For some medical specialists, the cost of the basket has represented one third of their salary, but in the case of technicians and nurses, the value of these products exceeds, or sometimes equals, the totality of their monthly salary. This newspaper has talked to employees who have had to ask family and friends for money to cover the purchase.
The module must be paid for in cash and the health authorities have not clarified if it is a one-time delivery or if the sale will be repeated in the coming months. In some hospitals it has been said that it will be distributed again in June.
“The hospital center negotiates with the workers about what they want the module to contain, taking into account the offers made by the Export and Import Corporation (CIMEX) and thus it is being adapted,” a doctor who works in a Havana health center told 14ymedio. “In my hospital they spent a week negotiating, the hospital’s management of the negotiation is what matters,” he explains.
“It is quite varied, for example cardiovascular workers askedfor 10 malts and 10 beers,” says another doctor. “Although it had no toilet paper, but there wasn’t any at that time… There were those who protested because it was too much money, but anyway the money would only buy the same thing at the store but with a five-hour line,” he says.
For the staff of the flagship Hermanos Ameijeiras Hospital in Centro Habana, the module included a small can of tuna and another of evaporated milk.
In the last month, state businesses have suffered a resurgence of the shortage of basic products. The most demanded are chicken, cold cuts or sausages, vegetable oil, soaps and detergent, although agricultural markets and pork have also been severely affected by the pandemic.

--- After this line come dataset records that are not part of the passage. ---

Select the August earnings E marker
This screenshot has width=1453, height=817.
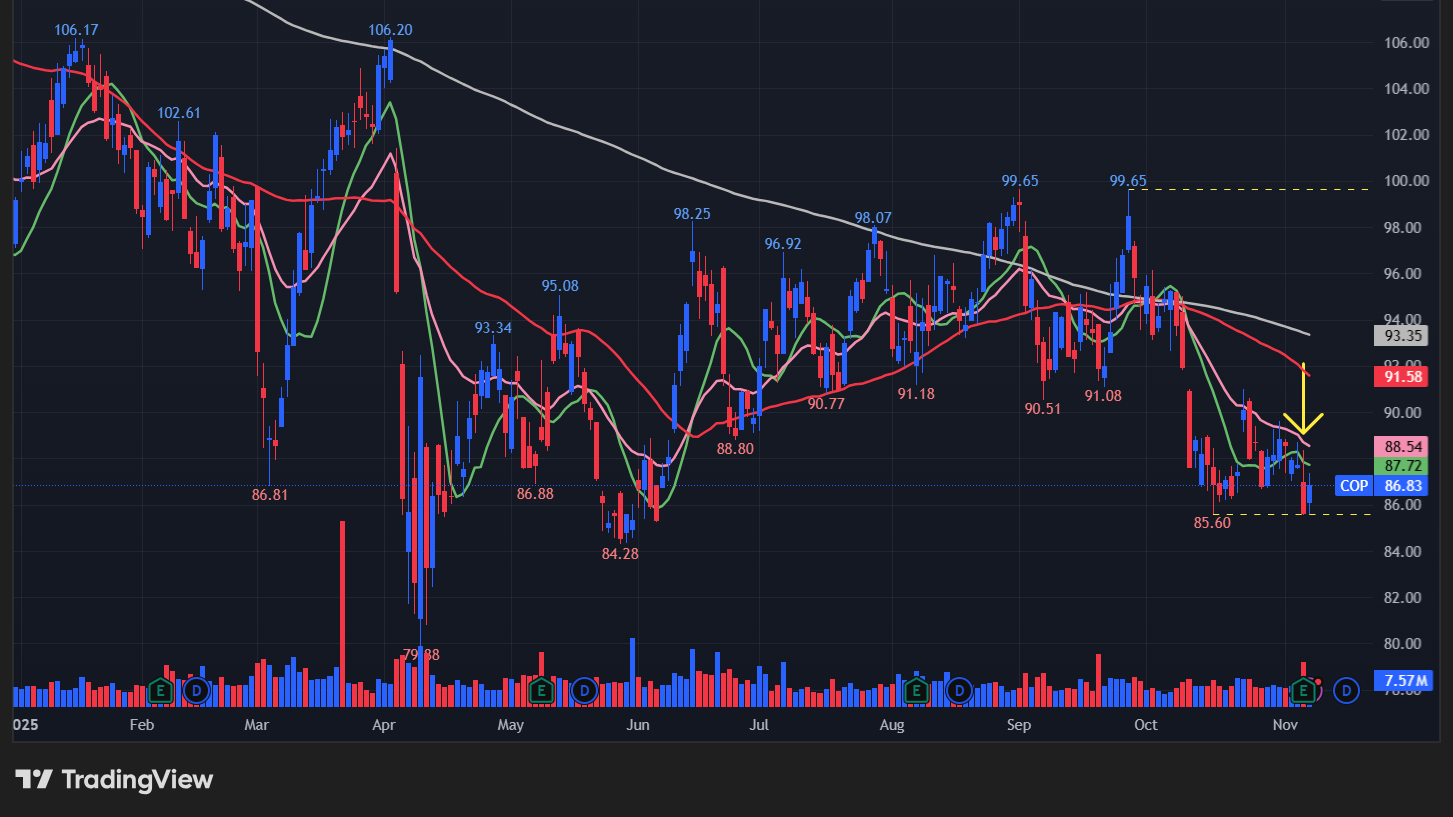916,689
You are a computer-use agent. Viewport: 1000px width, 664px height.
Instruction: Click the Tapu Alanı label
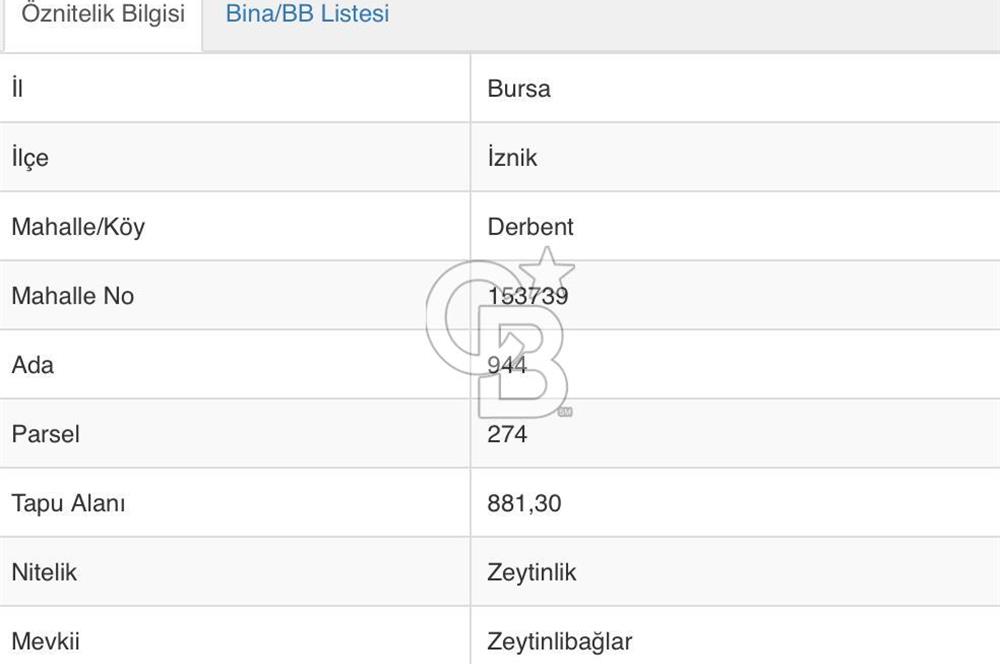68,503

In the first weeks of the arrival of the coronavirus on the Island, complaints were heard from medical personnel, who could not wait in line for hours to buy food and also attend to their healthcare duties. Initially, a strategy was devised to prioritize nurses and doctors in the lines, but finally the government seems to have opted for the distribution of baskets for the sector.
Although in 2014 the Government approved a salary increase for the more than 440,000 workers in the Public Health sector, the monthly salary still does not exceed the equivalent of $70, a figure that is almost symbolic in a country where a liter of sunflower oil reaches 2 dollars and a kilo of chicken is around 1.90 dollars.
Cubans have become accustomed for decades to offering gifts and ’incentives’ to physicians to get favorable treatment, a practice that the government prohibits but onte that has reached all levels of care and all specialties. However, the amount the doctors are collecting from this type of informal “entry fee” has been greatly reduced during the Covid-19 crisis by the suspension of many regular consultations.
As a consequence of this precarious situation, there are many Cuban doctors who want to serve on medical missions in other countries. Although once abroad they only receive between 10% and 25% of the total salary paid by local governments to Cuba’s Ministry of Health, this amount is much higher than what they receive on the island.
These days, when the pandemic has led to an upturn in official contracts to send health personnel abroad, many doctors are hoping to be sent to any of the 22 countries to which brigades have been sent from the Island.